* [Data listing]
○ ○ ○

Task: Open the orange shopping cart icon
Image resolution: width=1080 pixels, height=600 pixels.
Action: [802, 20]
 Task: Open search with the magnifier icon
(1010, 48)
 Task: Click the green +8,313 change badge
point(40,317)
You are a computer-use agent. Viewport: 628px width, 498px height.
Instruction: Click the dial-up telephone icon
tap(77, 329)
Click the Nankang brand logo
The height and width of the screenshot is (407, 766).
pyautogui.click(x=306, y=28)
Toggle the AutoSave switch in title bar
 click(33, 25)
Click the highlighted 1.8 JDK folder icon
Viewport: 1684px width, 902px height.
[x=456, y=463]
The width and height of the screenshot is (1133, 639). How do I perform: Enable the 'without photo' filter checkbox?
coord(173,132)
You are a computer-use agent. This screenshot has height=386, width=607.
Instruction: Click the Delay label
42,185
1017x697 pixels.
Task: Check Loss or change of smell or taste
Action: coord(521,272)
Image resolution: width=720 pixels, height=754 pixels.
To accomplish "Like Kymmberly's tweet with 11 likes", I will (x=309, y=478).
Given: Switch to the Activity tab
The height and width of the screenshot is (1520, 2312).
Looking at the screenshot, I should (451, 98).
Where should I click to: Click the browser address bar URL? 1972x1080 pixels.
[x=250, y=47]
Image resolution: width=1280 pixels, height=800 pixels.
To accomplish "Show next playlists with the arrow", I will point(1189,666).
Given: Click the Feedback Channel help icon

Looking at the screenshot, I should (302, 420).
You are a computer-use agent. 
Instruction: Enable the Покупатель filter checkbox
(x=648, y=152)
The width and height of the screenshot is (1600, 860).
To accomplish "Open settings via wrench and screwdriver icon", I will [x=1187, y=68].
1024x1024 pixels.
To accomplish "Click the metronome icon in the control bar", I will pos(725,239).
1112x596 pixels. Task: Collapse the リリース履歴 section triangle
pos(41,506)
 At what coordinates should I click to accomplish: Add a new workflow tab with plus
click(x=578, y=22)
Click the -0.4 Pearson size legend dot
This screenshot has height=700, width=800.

○ ○ ○

* [EXERCISE OBJECTIVE] Put every line of the data listing above into a Markdown table with two columns, Row and Listing line. Number the rows in order and leave out blank lines.

* [THE COMPLETED TASK]
| Row | Listing line |
|---|---|
| 1 | Task: Open the orange shopping cart icon |
| 2 | Image resolution: width=1080 pixels, height=600 pixels. |
| 3 | Action: [802, 20] |
| 4 |  Task: Open search with the magnifier icon |
| 5 | (1010, 48) |
| 6 |  Task: Click the green +8,313 change badge |
| 7 | point(40,317) |
| 8 | You are a computer-use agent. Viewport: 628px width, 498px height. |
| 9 | Instruction: Click the dial-up telephone icon |
| 10 | tap(77, 329) |
| 11 | Click the Nankang brand logo |
| 12 | The height and width of the screenshot is (407, 766). |
| 13 | pyautogui.click(x=306, y=28) |
| 14 | Toggle the AutoSave switch in title bar |
| 15 |  click(33, 25) |
| 16 | Click the highlighted 1.8 JDK folder icon |
| 17 | Viewport: 1684px width, 902px height. |
| 18 | [x=456, y=463] |
| 19 | The width and height of the screenshot is (1133, 639). How do I perform: Enable the 'without photo' filter checkbox? |
| 20 | coord(173,132) |
| 21 | You are a computer-use agent. This screenshot has height=386, width=607. |
| 22 | Instruction: Click the Delay label |
| 23 | 42,185 |
| 24 | 1017x697 pixels. |
| 25 | Task: Check Loss or change of smell or taste |
| 26 | Action: coord(521,272) |
| 27 | Image resolution: width=720 pixels, height=754 pixels. |
| 28 | To accomplish "Like Kymmberly's tweet with 11 likes", I will (x=309, y=478). |
| 29 | Given: Switch to the Activity tab |
| 30 | The height and width of the screenshot is (1520, 2312). |
| 31 | Looking at the screenshot, I should (451, 98). |
| 32 | Where should I click to: Click the browser address bar URL? 1972x1080 pixels. |
| 33 | [x=250, y=47] |
| 34 | Image resolution: width=1280 pixels, height=800 pixels. |
| 35 | To accomplish "Show next playlists with the arrow", I will point(1189,666). |
| 36 | Given: Click the Feedback Channel help icon |
| 37 | Looking at the screenshot, I should (302, 420). |
| 38 | You are a computer-use agent.  |
| 39 | Instruction: Enable the Покупатель filter checkbox |
| 40 | (x=648, y=152) |
| 41 | The width and height of the screenshot is (1600, 860). |
| 42 | To accomplish "Open settings via wrench and screwdriver icon", I will [x=1187, y=68]. |
| 43 | 1024x1024 pixels. |
| 44 | To accomplish "Click the metronome icon in the control bar", I will pos(725,239). |
| 45 | 1112x596 pixels. Task: Collapse the リリース履歴 section triangle |
| 46 | pos(41,506) |
| 47 |  At what coordinates should I click to accomplish: Add a new workflow tab with plus |
| 48 | click(x=578, y=22) |
| 49 | Click the -0.4 Pearson size legend dot |
| 50 | This screenshot has height=700, width=800. |